### [PROBLEM TO WORK ON]
Let the line containing "Screen dimensions: 1512x786" serve as the first line of the answer and the final line of the entries as its last, with every line between copied exactly.

Data entries
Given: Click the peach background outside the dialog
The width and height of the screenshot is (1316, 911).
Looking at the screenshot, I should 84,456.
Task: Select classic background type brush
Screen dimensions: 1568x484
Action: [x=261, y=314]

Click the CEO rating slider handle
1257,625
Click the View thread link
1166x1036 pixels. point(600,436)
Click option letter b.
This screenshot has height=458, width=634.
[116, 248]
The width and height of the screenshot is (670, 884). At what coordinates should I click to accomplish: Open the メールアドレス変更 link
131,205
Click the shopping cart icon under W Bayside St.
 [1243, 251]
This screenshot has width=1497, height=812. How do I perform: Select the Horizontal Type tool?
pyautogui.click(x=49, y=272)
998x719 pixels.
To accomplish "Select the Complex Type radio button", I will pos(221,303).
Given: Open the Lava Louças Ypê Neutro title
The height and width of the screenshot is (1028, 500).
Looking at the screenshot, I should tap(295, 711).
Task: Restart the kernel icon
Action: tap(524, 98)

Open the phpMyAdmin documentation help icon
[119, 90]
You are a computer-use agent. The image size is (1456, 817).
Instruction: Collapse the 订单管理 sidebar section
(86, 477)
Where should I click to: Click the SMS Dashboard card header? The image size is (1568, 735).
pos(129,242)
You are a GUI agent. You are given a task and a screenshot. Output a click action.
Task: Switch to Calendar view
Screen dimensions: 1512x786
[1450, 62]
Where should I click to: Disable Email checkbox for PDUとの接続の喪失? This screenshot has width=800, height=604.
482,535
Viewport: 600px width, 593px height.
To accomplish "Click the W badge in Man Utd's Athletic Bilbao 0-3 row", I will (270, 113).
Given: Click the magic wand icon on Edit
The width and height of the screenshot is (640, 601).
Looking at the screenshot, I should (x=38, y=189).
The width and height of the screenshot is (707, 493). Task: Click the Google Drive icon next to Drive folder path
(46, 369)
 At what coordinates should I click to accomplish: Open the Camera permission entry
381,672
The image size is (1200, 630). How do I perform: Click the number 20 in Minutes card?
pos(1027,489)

### [RESULT OF THIS EXERCISE]
Screen dimensions: 1512x786
[1450, 62]
Where should I click to: Disable Email checkbox for PDUとの接続の喪失? This screenshot has width=800, height=604.
482,535
Viewport: 600px width, 593px height.
To accomplish "Click the W badge in Man Utd's Athletic Bilbao 0-3 row", I will (270, 113).
Given: Click the magic wand icon on Edit
The width and height of the screenshot is (640, 601).
Looking at the screenshot, I should (x=38, y=189).
The width and height of the screenshot is (707, 493). Task: Click the Google Drive icon next to Drive folder path
(46, 369)
 At what coordinates should I click to accomplish: Open the Camera permission entry
381,672
The image size is (1200, 630). How do I perform: Click the number 20 in Minutes card?
pos(1027,489)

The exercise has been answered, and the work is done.